Но Эльсберг не ограничивался тем, что младенца милого ласкал. До самого выхода Штейнберга из концлагеря он оказывал его жене постоянную денежную помощь, и жена, боясь, как бы Яков Ефимович не засадил и ее, принимала его доброхотные даяния.
А вот другого Евгения Львовича – писателя и ученого Ланна – Эльсберг любил по-настоящему и доказал это на деле. Он никогда его не провоцировал, не задавал ему скользких вопросов, не заводил с ним разговоров о политике. Каждое утро звонил ему по телефону и выкладывал литературные новости и сплетни. Ланн говорил, что этот ежеутренний звонок по телефону для Эльсберга такая же физиологическая потребность, как пойти в уборную. Заходил Эльсберг к Ланну редко, только когда у него никого не было. Заботился об этом и хозяин (одно время я бывал у Ланна по зимам почти каждый вечер, и он нет-нет да и предупреждал меня: «Завтра не приходите – у нас будет Джемс»), и гость, неизменно осведомлявшийся, не ждет ли Ланн в этот вечер еще кого-нибудь, и если узнавал, что ждет, то просил перенести свидание. Для Ланна Эльсберг, видимо, делал исключение: он вел себя как вор-домушник» не только по отношению к нему, но и к его гостям.
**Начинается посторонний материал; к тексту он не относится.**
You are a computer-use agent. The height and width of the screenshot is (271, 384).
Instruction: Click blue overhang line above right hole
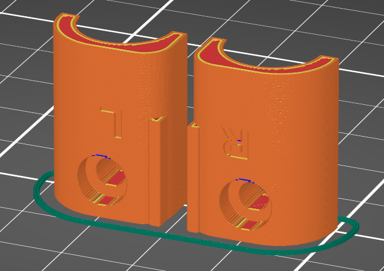(x=245, y=181)
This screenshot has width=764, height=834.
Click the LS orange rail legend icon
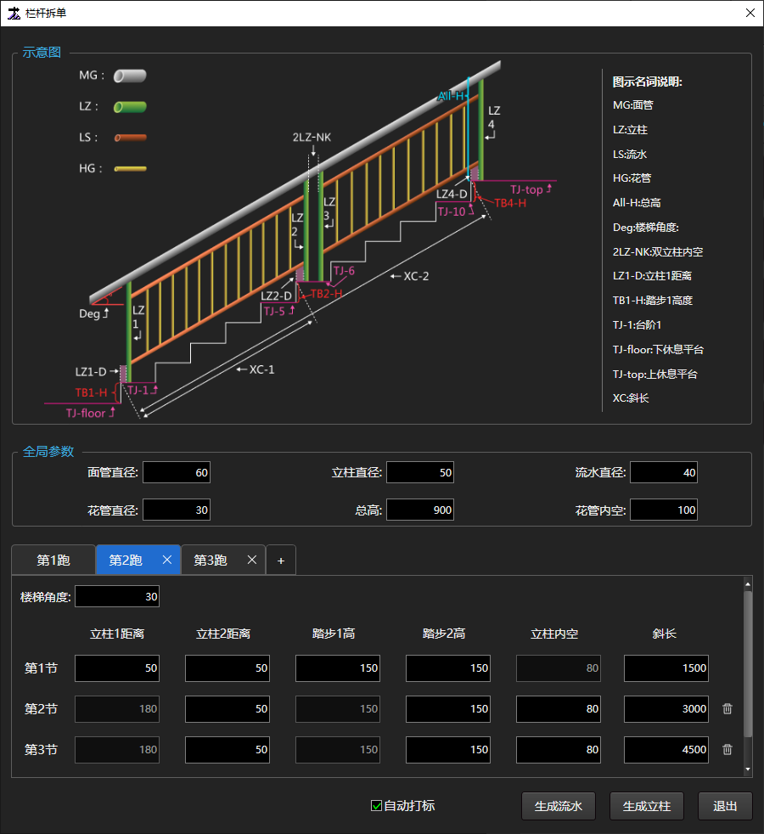(x=130, y=138)
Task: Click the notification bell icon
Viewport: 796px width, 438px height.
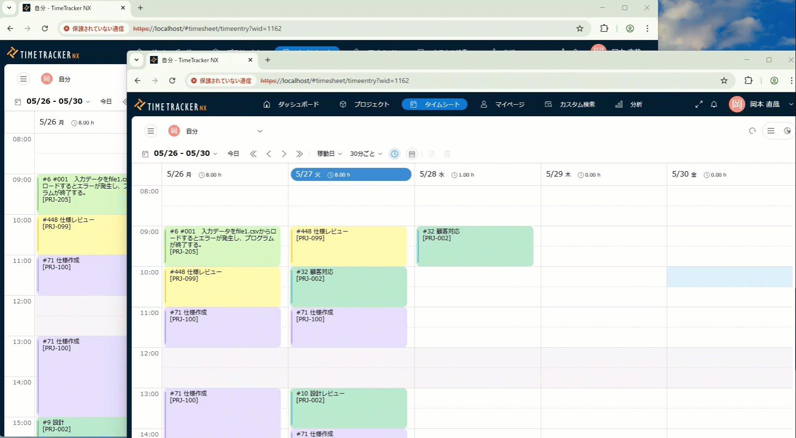Action: tap(714, 105)
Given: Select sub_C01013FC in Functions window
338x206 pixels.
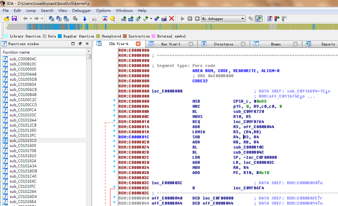Looking at the screenshot, I should coord(23,135).
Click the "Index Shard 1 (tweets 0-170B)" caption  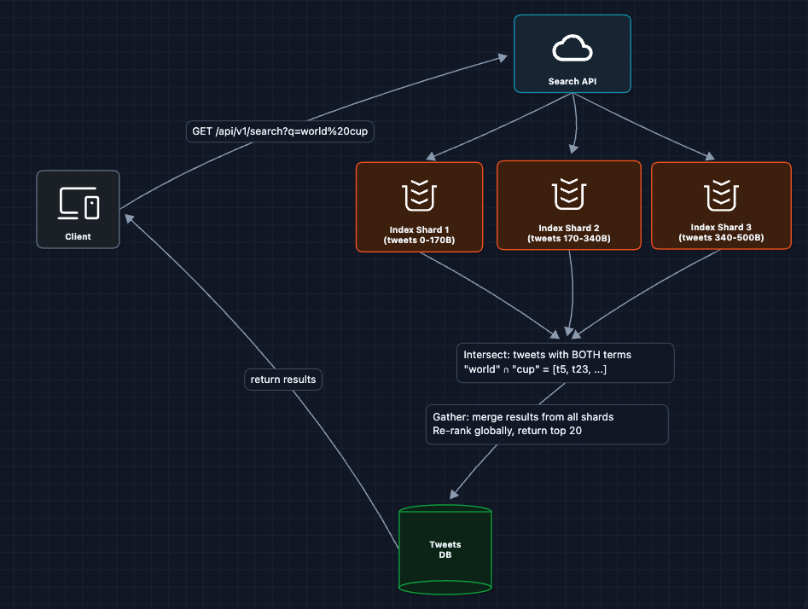[x=419, y=235]
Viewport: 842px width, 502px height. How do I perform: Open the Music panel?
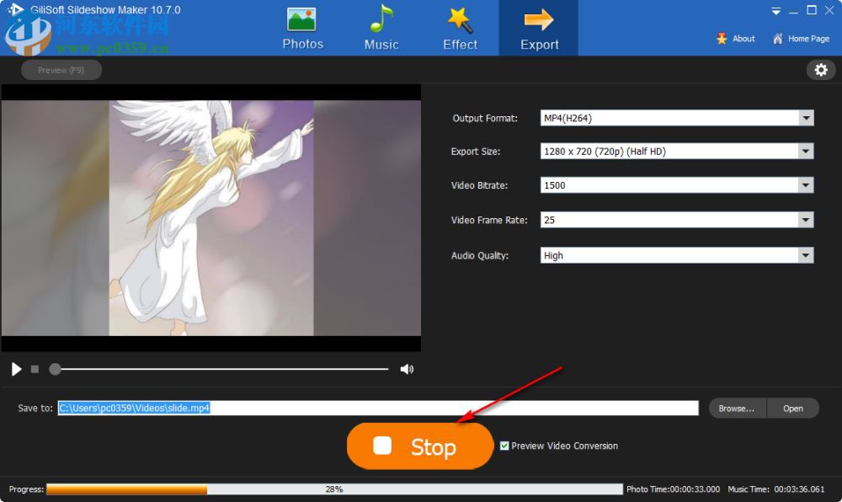(381, 28)
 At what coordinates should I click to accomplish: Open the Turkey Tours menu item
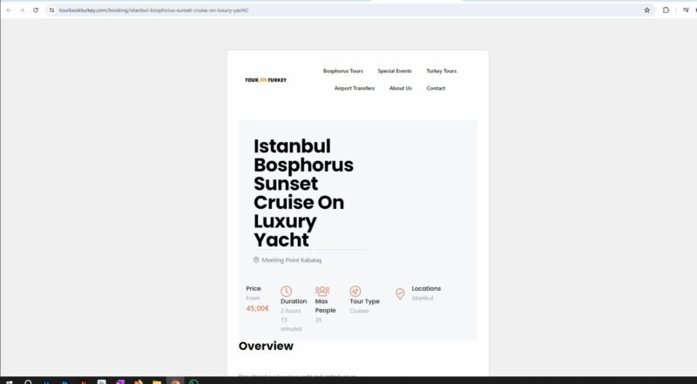point(441,71)
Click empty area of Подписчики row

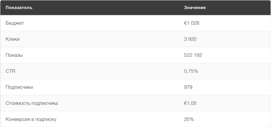tap(104, 87)

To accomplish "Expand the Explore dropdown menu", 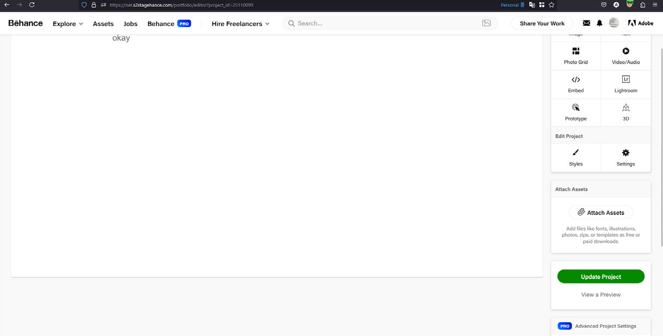I will pyautogui.click(x=67, y=24).
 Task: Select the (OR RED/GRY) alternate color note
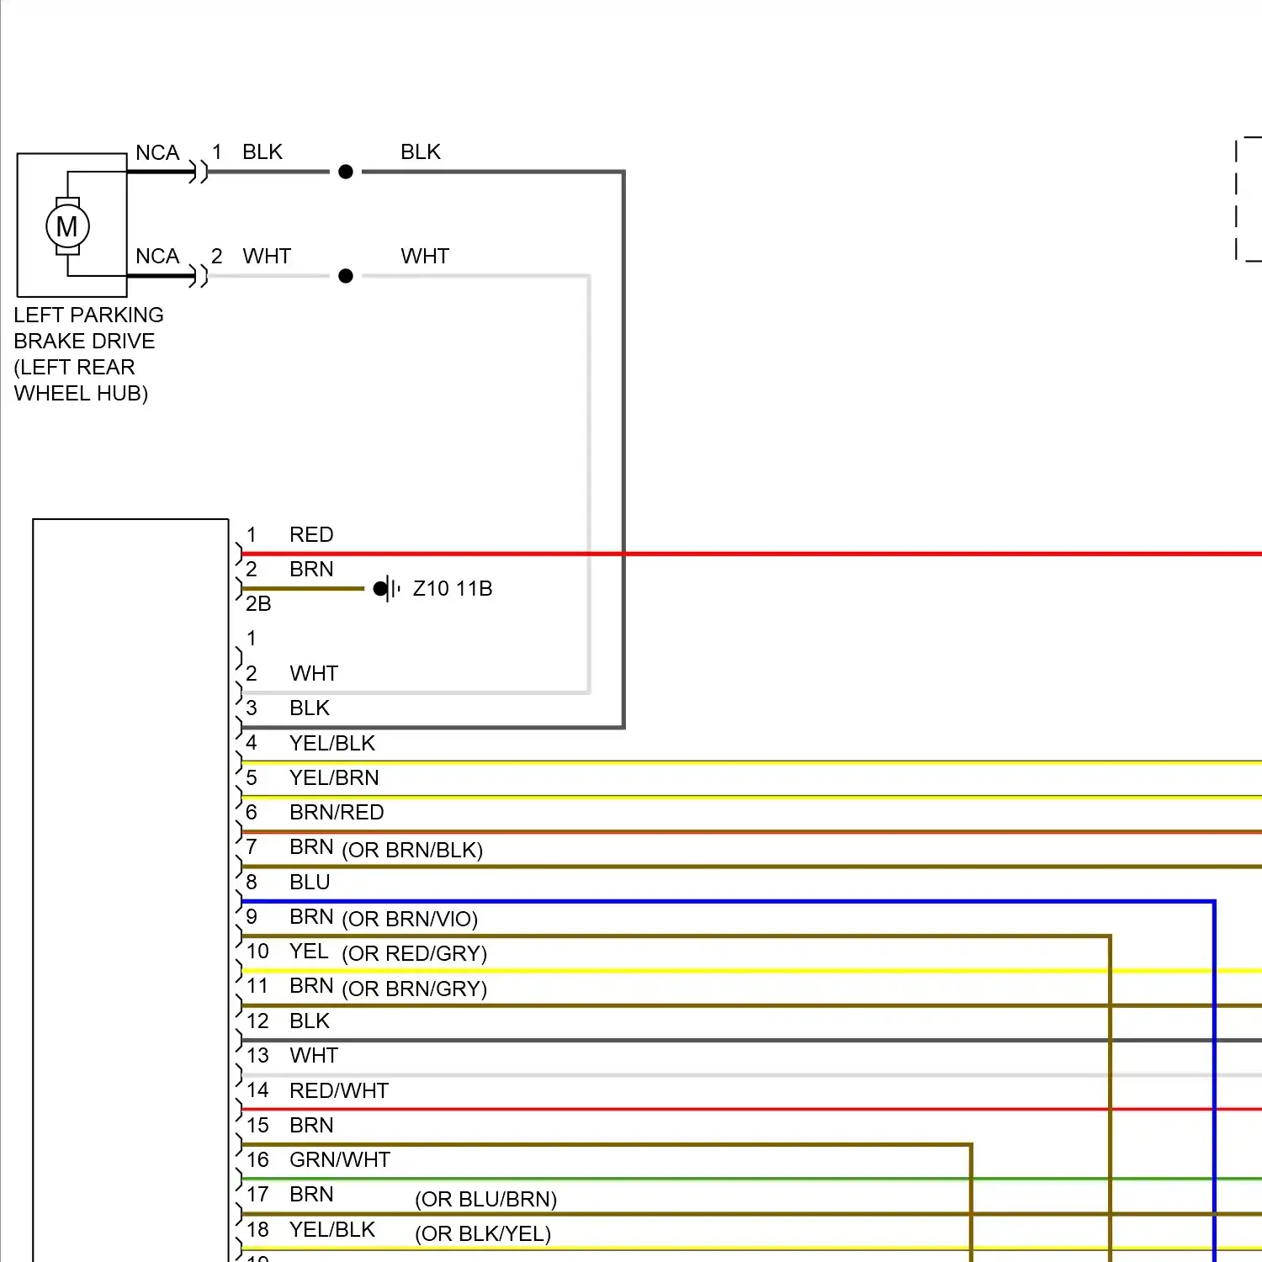(414, 954)
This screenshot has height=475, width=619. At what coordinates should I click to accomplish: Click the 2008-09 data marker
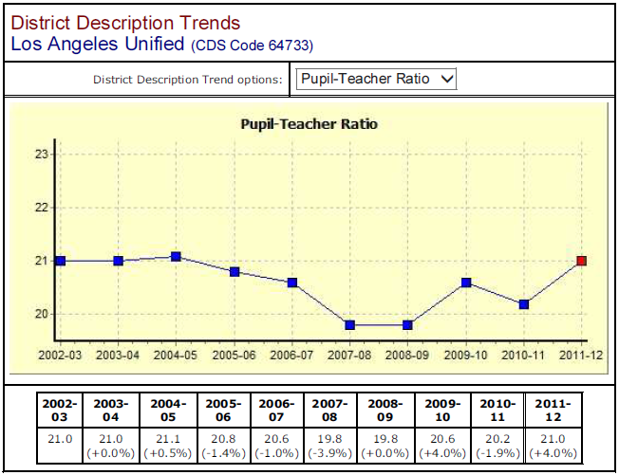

Ланн смотрел на Эльсберга трезвым взглядом, но он не мог забыть, что Эльсберг для него сделал в 41-м году во время эвакуации. Эльсберг занял в теплушке лежачее место. Когла Ланн влез в этот вагон, там уже было битком набито. Колченогий Эльсберг, зная, что у Ланна больное сердце и больная печень, уступил ему свое место, а сам несколько суток то, словно аист, стоял на одной, здоровой ноге, то сидел на корточках до тех пор, пока Ланн не прибыл по назначению.
Ехавший в том же вагоне Богословский после рассказывал мне, как на одной из станций он и Эльсберг вышли промяться и прочее. Эльсберг и тут не терял присутствия духа, одет был с московской элегантностью, будто ехал куда-нибудь на курорт. Все вокруг вокзала было загажено людьми, в течение нескольких суток безуспешно осаждавших проходящие поезда. Осенью 41-го года люди распустили языки. Николай Вениаминович тоже позабыл свою всегдашнюю осторожность.
– Эх, Яков Ефимович! – сказал он. – Вот мы с вами, сидя в Москве, ежедневно читали в газетах: индустриализация, машинизация, электрификация, социалистическое строительство, пятилетка, а вот она, подлинная-то Россия: как была, матушка, вся в говне, так и осталась.
– Да, вы правы, – невозмутимо перешагивая лакированными ботинками через человеческие испражнения и все-таки время от времени в них попадая, зажевал губами Яков Ефимович. – Вот если бы здесь был Пильняк, он мог бы написать второй «Голый год».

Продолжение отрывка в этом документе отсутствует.